A child eating fruit is not the first thing you see in a Mexican schoolyard. It’s the cart’s absence. For years, vendors set up shop just beyond the gates, selling Dorilocos, chili-dusted peanuts, and frozen sugar in plastic cups. The after-school crowd would swarm them in the same manner that children everywhere swarm anything that adults haven’t had time to forbid. The government then made the decision to outlaw it last spring. Mexico quietly instructed its schools to empty the shelves with the message, “Farewell, junk food!” posted to X.
The ban, which went into effect at the end of March 2025, is more extensive than the headlines typically suggest. In Mexico’s approximately 255,000 schools, any product bearing even one of the black octagonal warning labels that the country introduced in 2020—the stark stop-sign stamps that scream high in sugar, high in fat—is now prohibited. Chips, soda, candies, flavored milk, and the little snacks made of soy and chili were consumed by generations. Theoretically, it’s gone. President Claudia Sheinbaum, who has vigorously advocated for the policy, stated it as simply as a head of state can: administrators who continue to sell them will be fined. She claimed that a bean taco is far superior to a bag of potato chips.

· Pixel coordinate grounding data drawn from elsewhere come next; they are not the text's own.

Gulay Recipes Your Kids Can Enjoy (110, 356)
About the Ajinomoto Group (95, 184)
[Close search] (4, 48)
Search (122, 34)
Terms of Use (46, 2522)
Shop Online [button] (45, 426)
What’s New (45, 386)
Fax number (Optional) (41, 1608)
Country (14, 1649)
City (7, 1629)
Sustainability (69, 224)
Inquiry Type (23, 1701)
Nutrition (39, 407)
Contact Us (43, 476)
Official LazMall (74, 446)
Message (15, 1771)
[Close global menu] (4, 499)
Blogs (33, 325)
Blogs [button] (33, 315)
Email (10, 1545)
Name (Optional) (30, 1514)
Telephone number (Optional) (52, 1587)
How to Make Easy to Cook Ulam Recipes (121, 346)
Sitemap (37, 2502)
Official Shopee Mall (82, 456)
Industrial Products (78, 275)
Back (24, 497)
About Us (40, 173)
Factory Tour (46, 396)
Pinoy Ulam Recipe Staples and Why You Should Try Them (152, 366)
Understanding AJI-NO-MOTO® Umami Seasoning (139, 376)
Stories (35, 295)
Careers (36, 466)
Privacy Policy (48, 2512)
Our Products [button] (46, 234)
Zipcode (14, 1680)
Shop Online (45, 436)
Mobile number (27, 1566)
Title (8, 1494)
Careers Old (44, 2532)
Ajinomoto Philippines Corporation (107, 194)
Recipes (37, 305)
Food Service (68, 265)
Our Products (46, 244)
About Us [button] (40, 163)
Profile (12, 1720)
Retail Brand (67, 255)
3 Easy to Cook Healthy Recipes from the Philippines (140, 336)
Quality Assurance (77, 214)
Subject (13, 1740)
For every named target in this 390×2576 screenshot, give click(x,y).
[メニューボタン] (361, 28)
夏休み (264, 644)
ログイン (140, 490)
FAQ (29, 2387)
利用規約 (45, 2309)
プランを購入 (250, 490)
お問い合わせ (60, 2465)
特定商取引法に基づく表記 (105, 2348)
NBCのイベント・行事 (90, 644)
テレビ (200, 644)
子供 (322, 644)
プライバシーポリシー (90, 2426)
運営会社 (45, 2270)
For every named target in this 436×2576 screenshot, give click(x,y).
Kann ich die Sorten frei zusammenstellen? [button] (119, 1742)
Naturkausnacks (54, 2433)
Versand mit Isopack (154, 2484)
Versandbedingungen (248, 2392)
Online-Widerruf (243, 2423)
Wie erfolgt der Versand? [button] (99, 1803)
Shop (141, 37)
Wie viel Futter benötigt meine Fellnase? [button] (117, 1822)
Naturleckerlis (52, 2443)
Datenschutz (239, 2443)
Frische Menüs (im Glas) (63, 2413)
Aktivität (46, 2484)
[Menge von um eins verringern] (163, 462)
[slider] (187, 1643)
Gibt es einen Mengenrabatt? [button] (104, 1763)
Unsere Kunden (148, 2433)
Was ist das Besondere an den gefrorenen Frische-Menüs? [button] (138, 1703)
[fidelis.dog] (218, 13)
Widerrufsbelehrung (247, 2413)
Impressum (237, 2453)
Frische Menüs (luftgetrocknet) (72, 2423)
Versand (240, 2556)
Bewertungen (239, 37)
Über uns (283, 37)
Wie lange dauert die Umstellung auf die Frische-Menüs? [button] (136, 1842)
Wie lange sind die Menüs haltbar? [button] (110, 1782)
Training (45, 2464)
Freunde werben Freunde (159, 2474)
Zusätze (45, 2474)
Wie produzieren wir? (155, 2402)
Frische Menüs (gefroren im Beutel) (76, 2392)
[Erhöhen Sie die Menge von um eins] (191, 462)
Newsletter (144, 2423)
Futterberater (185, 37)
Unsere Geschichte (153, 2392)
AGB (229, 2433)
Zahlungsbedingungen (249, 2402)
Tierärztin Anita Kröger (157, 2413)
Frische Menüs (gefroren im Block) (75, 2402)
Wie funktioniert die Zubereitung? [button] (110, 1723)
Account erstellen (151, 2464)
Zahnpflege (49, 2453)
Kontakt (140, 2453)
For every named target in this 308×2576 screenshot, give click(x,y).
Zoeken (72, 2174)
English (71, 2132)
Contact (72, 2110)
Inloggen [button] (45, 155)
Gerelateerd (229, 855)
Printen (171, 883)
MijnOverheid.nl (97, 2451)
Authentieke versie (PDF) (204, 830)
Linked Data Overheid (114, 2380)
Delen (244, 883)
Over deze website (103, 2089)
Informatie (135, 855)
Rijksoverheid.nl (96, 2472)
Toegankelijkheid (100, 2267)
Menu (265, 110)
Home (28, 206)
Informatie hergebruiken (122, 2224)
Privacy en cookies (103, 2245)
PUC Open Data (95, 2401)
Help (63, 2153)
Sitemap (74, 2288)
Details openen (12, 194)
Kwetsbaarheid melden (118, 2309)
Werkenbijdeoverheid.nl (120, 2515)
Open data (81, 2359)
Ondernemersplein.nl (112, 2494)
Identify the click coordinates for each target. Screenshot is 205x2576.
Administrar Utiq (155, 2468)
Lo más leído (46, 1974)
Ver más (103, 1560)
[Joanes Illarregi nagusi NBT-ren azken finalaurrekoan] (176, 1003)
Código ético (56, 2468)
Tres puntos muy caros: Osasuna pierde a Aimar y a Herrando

That line has an almost archaic quality. A president discussing bean tacos. However, the figures underlying it are anything but charming. The statistic that keeps coming up is the truly shocking one: about 40% of Mexican children’s daily caloric intake comes from ultra-processed foods and sugary drinks. UNICEF refers to Mexico’s childhood obesity as an emergency. Forty percent. That’s the true significance of the figure you may have seen circulating; it doesn’t mean that obesity has decreased significantly, as it hasn’t, but rather that this is the amount of a child’s diet that the nation was facing.
This is the point at which optimism needs to slow down. More than one-third of school-age children are still overweight, according to a government health survey published a few months after the ban. That’s not exactly failure. Economics, habit, and biology all proceed at their own speed. Decades of culinary culture cannot be undone in a single semester, and anyone hoping for a dramatic before-and-after was bound to be let down. Reading the coverage gives the impression that even officials are aware that this is a generational wager rather than a quick win.
What takes the place of the chips is the more difficult issue. The great majority of Mexican schools lack dependable drinking water, even though schools are supposed to provide water fountains and healthier snacks. It is assumed that hibiscus water is available when you advise a child to drink it instead of soda. Frequently, it just isn’t. It’s difficult to avoid wondering if the ban will succeed in the areas that most need it—the well-funded schools—and falter in the areas where it is most needed.
The world is still observing. Robert F. Kennedy Jr. has been raising similar concerns about ultra-processed food in Washington. The UK recently banned advertisements for junk food. Mexico went even farther, into the actual lunchroom. It will take years to determine whether it is profitable. The children must eat something, though, and the carts are gone. Maybe a bean taco for the time being.
FAQ’s
1. What did Mexico actually ban, and where?
The sale of any food or drink carrying a black warning label — chips, soda, candy, flavored milk — inside roughly 255,000 public and private schools, effective late March 2025.
2. Did childhood obesity really drop 40%?
No — that’s a misreading. The 40% figure refers to the share of children’s daily calories coming from junk food and sugary drinks, not any drop in obesity, which remains above one-third.
3. What happens to schools that break the rules?
Violators face fines ranging from about 545 to 5,450 pesos (roughly US $290).
4. Has the ban worked yet?
Too early to say — a government survey months in still found over a third of schoolchildren overweight, and officials expect results to take years.
5. What are kids supposed to eat instead?
Healthier options like bean tacos, fruit, and plain water — though many schools still lack reliable drinking water to make that switch real.